**GOAL:**
Return every line of the records below that contains the word "will".

**DATA TO USE:**
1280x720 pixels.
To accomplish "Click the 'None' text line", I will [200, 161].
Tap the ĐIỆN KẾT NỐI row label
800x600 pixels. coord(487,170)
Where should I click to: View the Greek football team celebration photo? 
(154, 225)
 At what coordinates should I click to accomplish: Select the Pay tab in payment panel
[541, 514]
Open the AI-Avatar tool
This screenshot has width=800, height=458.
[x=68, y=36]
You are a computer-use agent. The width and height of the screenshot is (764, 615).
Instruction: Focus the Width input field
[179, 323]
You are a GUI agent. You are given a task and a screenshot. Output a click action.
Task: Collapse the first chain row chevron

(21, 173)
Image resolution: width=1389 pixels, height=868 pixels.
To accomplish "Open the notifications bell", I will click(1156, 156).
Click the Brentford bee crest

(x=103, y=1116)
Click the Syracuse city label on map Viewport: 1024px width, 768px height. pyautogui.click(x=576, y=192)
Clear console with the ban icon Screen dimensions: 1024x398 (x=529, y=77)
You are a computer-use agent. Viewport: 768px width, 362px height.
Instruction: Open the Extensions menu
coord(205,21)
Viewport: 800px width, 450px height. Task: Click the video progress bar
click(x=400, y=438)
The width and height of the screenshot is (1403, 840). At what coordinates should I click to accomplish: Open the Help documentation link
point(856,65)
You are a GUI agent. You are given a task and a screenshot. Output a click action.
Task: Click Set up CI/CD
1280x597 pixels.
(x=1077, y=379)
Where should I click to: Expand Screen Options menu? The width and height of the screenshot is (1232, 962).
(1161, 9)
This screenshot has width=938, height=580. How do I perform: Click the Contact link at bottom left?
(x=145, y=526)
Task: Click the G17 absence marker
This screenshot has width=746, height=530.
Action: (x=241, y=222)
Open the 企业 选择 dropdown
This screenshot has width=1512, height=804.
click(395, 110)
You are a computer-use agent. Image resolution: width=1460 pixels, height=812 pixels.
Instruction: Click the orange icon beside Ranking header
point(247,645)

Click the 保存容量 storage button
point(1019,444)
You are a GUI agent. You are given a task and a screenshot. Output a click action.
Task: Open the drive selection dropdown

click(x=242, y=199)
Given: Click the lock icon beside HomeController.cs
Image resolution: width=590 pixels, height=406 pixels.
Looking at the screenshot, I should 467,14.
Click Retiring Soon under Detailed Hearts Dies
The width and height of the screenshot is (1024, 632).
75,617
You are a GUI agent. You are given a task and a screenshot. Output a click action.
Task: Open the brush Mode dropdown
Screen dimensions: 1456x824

**SOLUTION BELOW:**
To accomplish "Click the 'None' text line", I will [200, 161].
To accomplish "Open the notifications bell", I will click(1156, 156).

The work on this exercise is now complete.